Questions and Answers
Why is it said that it is forbidden to study Kabbalah before the age of 40?
According to the wisdom of Kabbalah, age 40 signifies the degree in one’s spiritual evolution when one can attain the spiritual forces. At this degree, a person acquires the powers of bestowal, the power to give. After obtaining those forces, one begins to actively affect reality and thus changes the world.
The number 40 does not refer to a person’s physical age, but rather to one’s spiritual degree. Many Kabbalists studied Kabbalah long before the age of 40. The Holy Ari and Rabbi Nachman of Breslau, for instance, both great Kabbalists, never even made it to the age of 40 and passed away at the age of 38. The Vilna Gaon (GRA) wrote Kabbalah books even before his Bar Mitzva (age 13). Rabbi Yehuda Ashlag, author of the Sulam commentary on The Book of Zohar, began to study Kabbalah at a very early age, as well. At 26 he was already composing Kabbalistic texts.
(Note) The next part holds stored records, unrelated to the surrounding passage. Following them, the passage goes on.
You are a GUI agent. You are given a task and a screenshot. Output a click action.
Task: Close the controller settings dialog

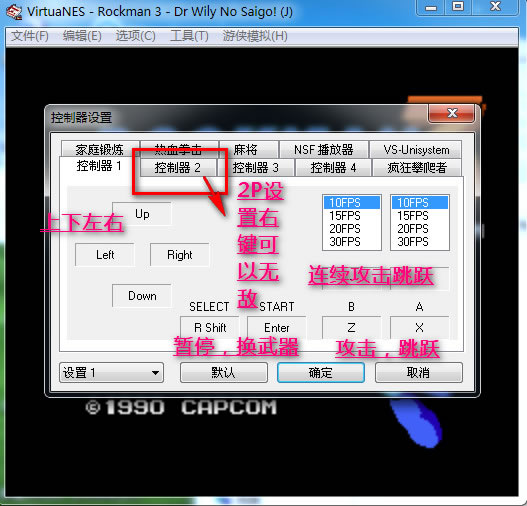[451, 113]
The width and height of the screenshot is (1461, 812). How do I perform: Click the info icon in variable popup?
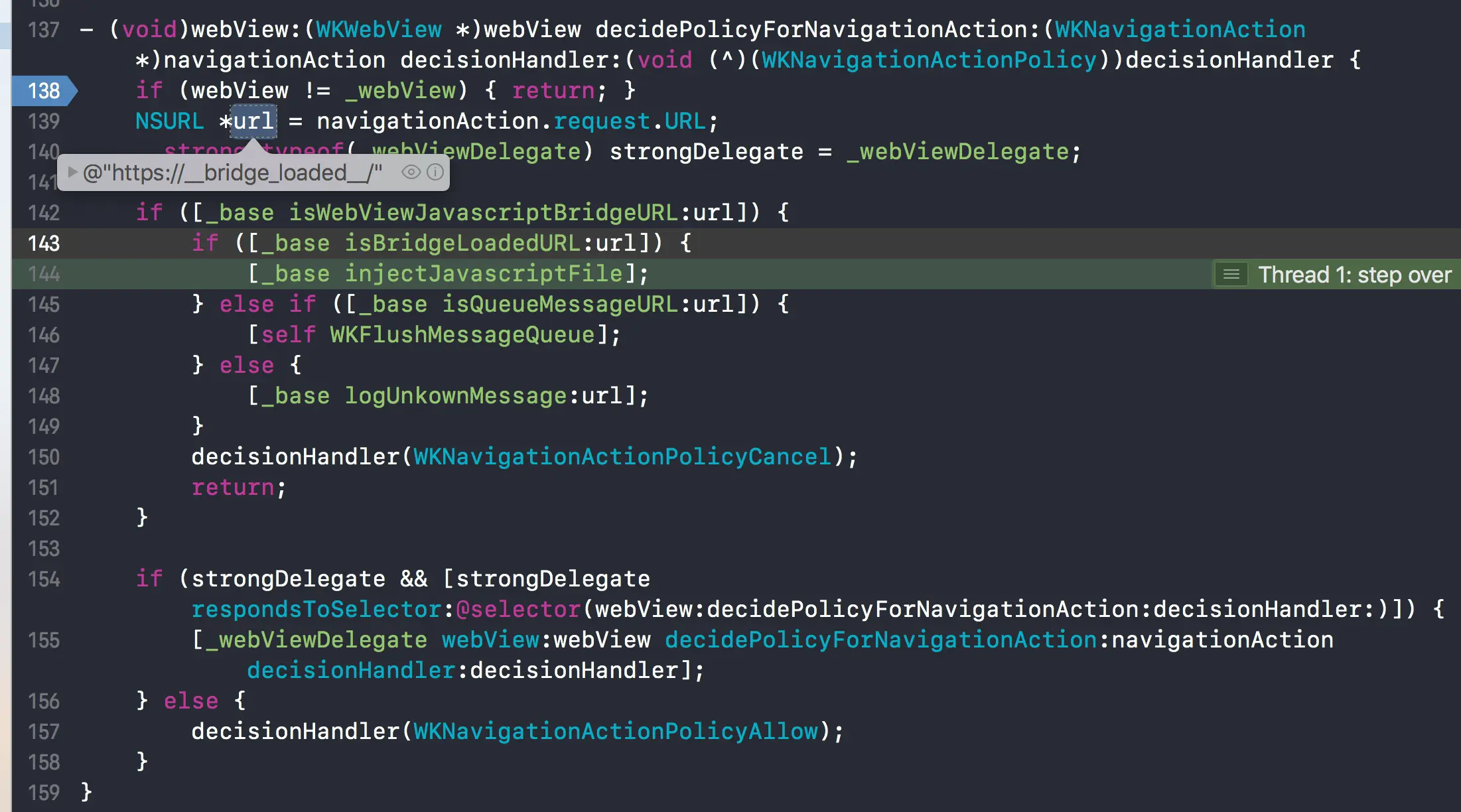tap(435, 172)
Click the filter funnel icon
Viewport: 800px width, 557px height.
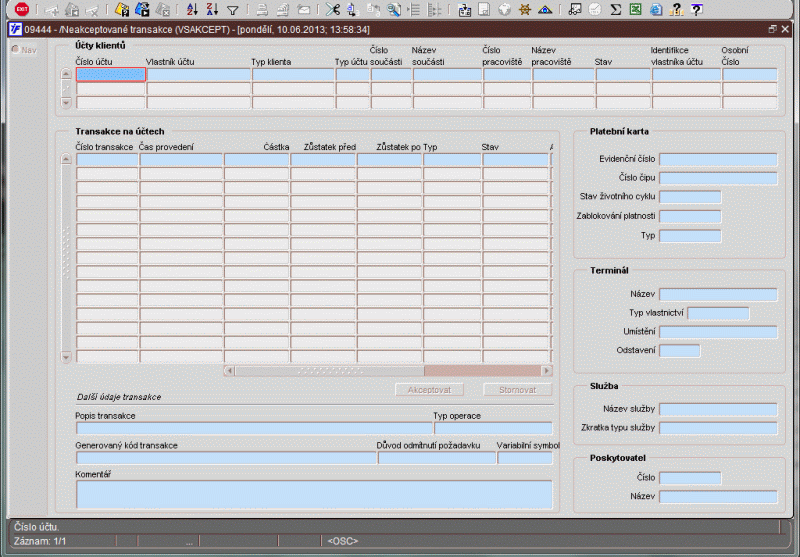(232, 10)
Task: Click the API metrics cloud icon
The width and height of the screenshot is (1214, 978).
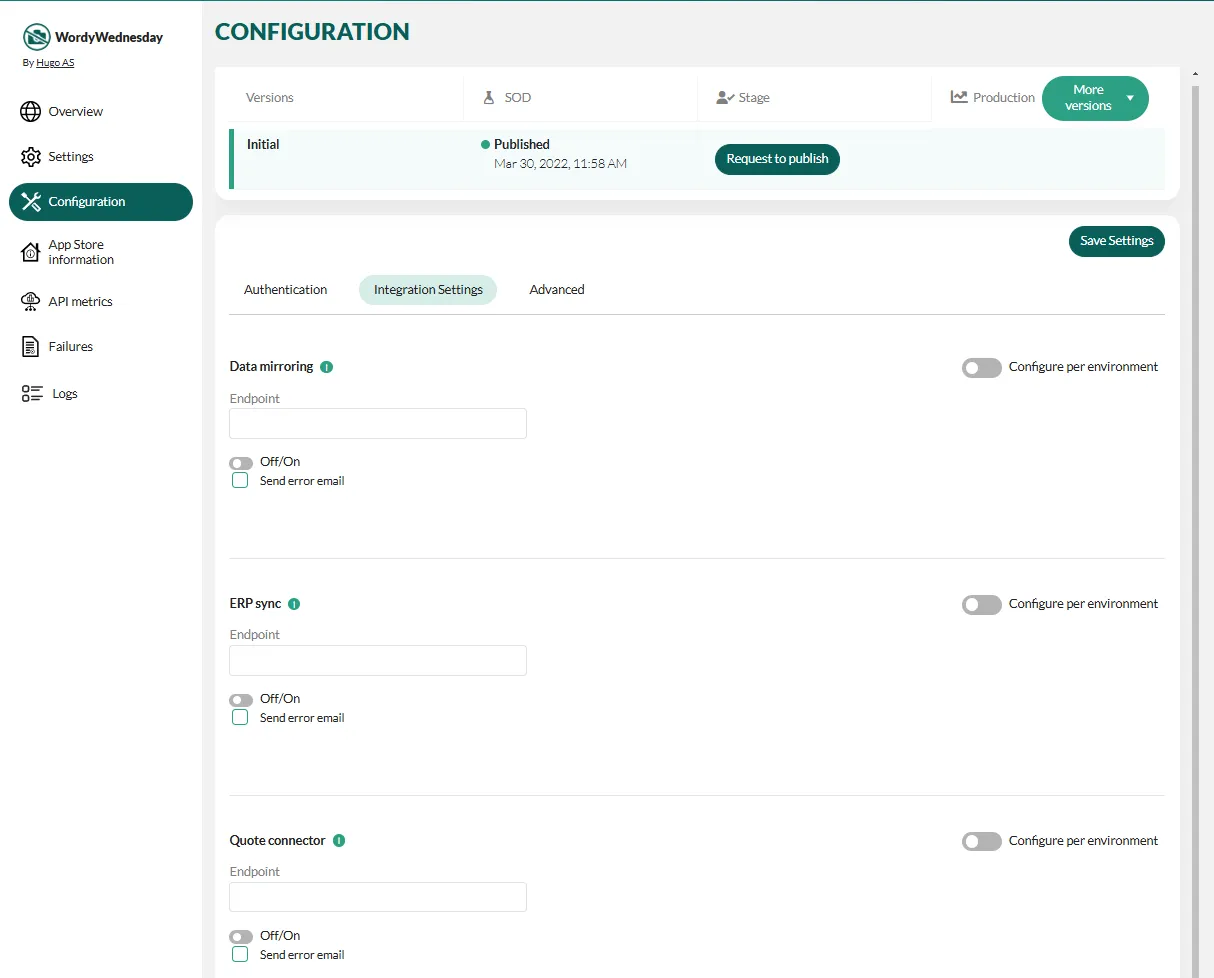Action: (31, 302)
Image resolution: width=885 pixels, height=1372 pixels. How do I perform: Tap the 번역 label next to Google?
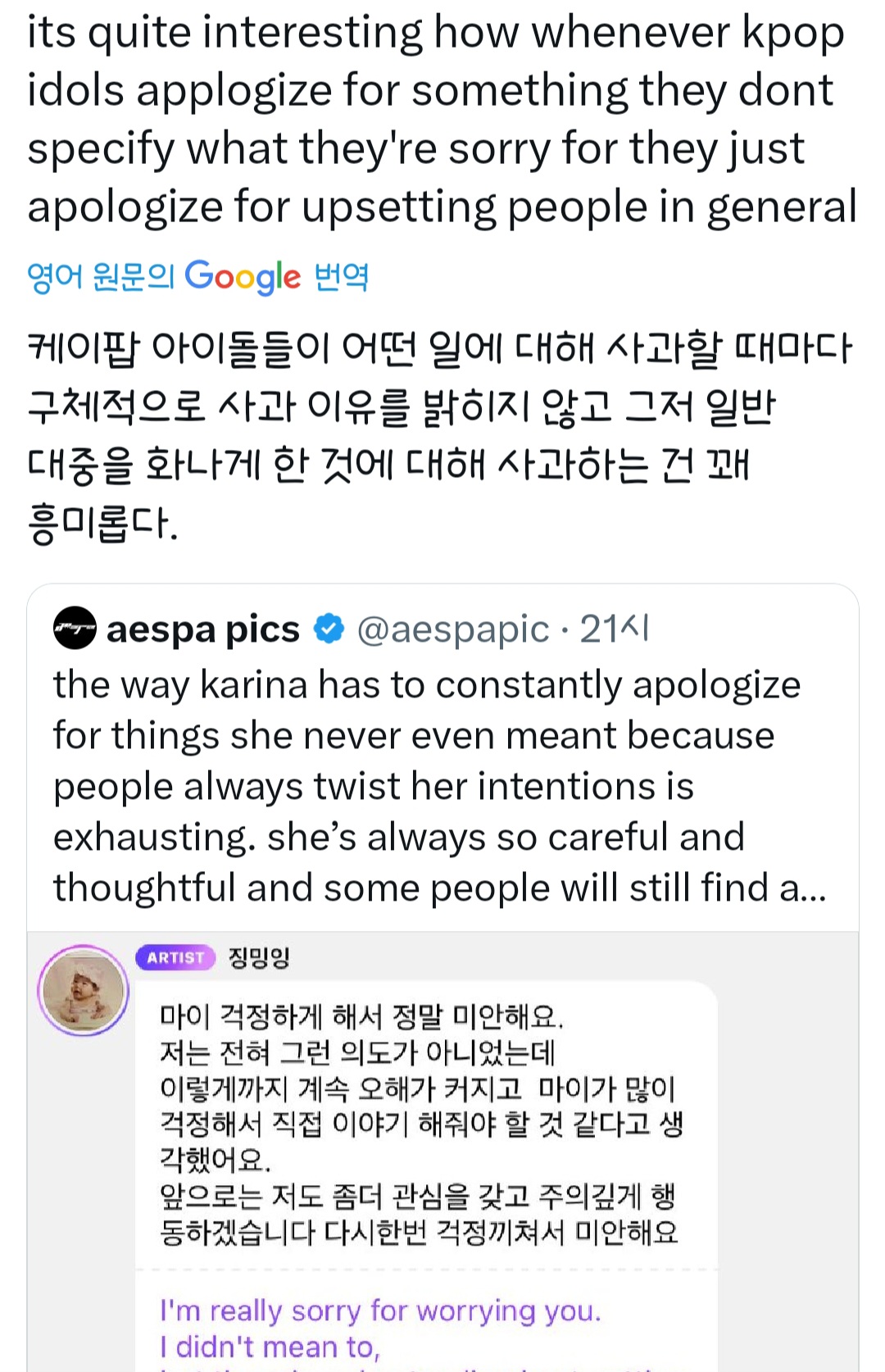pos(342,277)
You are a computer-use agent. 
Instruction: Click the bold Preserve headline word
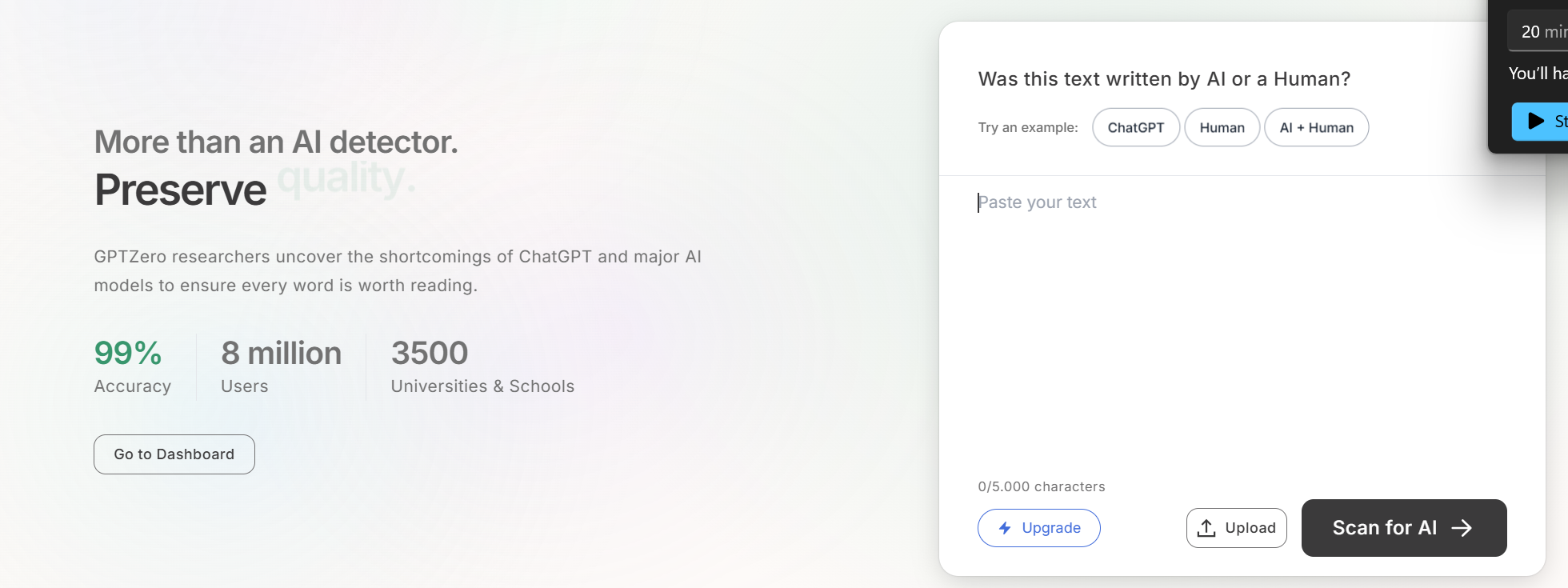(181, 190)
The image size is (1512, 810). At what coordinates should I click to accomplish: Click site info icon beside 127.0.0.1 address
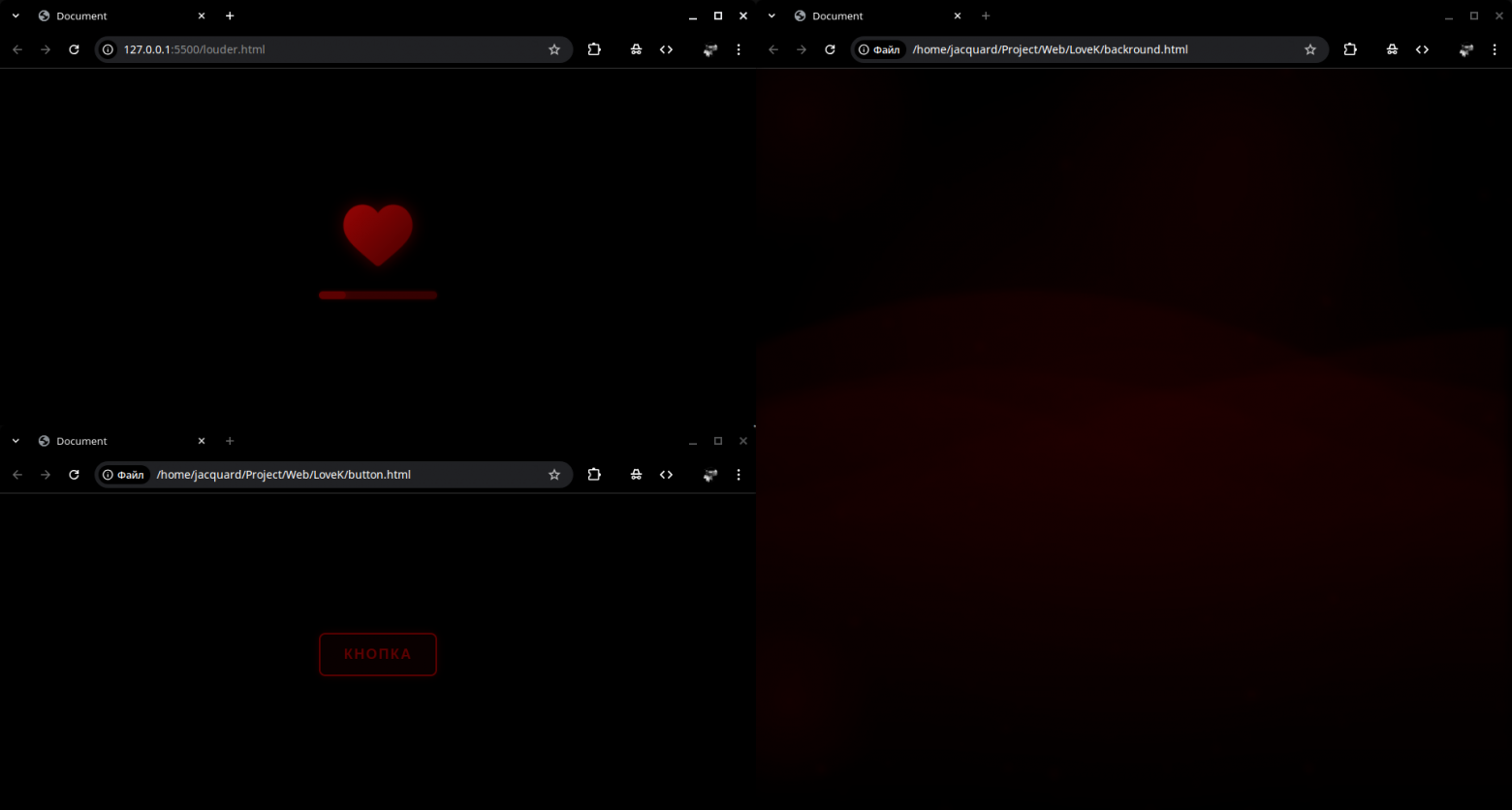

Kabbalists established this limitation on the study of Kabbalah to prevent people from studying before they were ready for it. The Kabbalists waited until the ego would complete its evolution, and humankind would understand that there was nothing left to study but this ancient wisdom. Today, there are no limitations on the study of the wisdom of Kabbalah, and Kabbalists are writing that now is the “Time to Act,” as Rabbi Ashlag puts it.